MI
RESTA
IL
RESTO

Giocatori – Da due a sei.
Occorrente – Un grosso foglio di carta bianca e qualche pennarello colorato. Un segnalino per ciascun giocatore. Un dado.
Preparazione – Si disegna sul foglio un lungo percorso tortuoso e lo si divide in cinquanta caselle. Si numerano le caselle in ordine sparso, usando numeri compresi tra il tredici e il novantanove ben mescolati tra di loro (43, 16, 25, 78, 51…). Venticinque di questi numeri devono essere pari e altrettanti dispari. Il numero sessanta non deve essere usato (perché impedirebbe a chi ci si ferma sopra di continuare il gioco). Ciascun giocatore lancia il dado per stabilire qual è la sua casella di partenza: si sposta lungo il percorso di tante caselle quanto è il valore indicato dal dado e posa il proprio segnalino sopra la casella su cui si ferma.

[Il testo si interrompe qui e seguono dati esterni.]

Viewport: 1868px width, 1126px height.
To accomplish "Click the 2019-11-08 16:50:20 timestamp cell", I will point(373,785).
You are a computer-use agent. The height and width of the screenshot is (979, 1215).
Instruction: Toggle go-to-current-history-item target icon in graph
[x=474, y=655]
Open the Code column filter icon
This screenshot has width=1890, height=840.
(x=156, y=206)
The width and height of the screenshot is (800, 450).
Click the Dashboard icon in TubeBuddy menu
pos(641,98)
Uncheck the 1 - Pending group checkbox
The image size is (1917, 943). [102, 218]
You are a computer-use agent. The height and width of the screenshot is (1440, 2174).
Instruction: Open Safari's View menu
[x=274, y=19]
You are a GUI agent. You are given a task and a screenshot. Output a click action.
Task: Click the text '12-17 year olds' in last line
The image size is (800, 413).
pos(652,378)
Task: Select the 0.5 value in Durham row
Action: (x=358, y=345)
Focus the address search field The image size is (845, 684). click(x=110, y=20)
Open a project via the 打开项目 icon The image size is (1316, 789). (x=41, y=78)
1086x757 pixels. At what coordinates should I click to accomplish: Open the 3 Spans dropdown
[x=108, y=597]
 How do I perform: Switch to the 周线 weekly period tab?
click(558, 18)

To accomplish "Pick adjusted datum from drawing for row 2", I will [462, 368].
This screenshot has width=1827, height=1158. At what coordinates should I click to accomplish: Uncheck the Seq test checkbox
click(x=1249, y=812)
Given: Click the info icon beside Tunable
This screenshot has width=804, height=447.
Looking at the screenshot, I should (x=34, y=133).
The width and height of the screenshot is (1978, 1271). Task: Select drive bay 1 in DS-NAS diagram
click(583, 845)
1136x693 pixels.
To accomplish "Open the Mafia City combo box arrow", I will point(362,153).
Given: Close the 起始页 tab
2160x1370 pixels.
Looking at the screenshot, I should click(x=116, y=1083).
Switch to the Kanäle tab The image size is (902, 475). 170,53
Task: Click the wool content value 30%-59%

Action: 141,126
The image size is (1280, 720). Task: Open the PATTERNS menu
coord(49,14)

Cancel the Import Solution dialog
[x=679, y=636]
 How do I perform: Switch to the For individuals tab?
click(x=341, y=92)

Regole – Ciascun giocatore, a turno, lancia il dado, divide il numero presente nella casella su cui si trova il proprio segnalino per il numero indicato dal dado e si sposta in avanti di tante caselle quanto è il resto della divisione che ha appena eseguito. Se la divisione non ha resto (perché il primo numero è divisibile per il secondo) rimane dove si trova.
Se si vuole rendere il gioco un po’ più difficile, basta giocare con due dadi: in questo caso il percorso deve essere di ottanta caselle e può essere usato anche il numero sessanta.
Vince – Il giocatore che, resto dopo resto, raggiunge per primo l’ultima casella del percorso.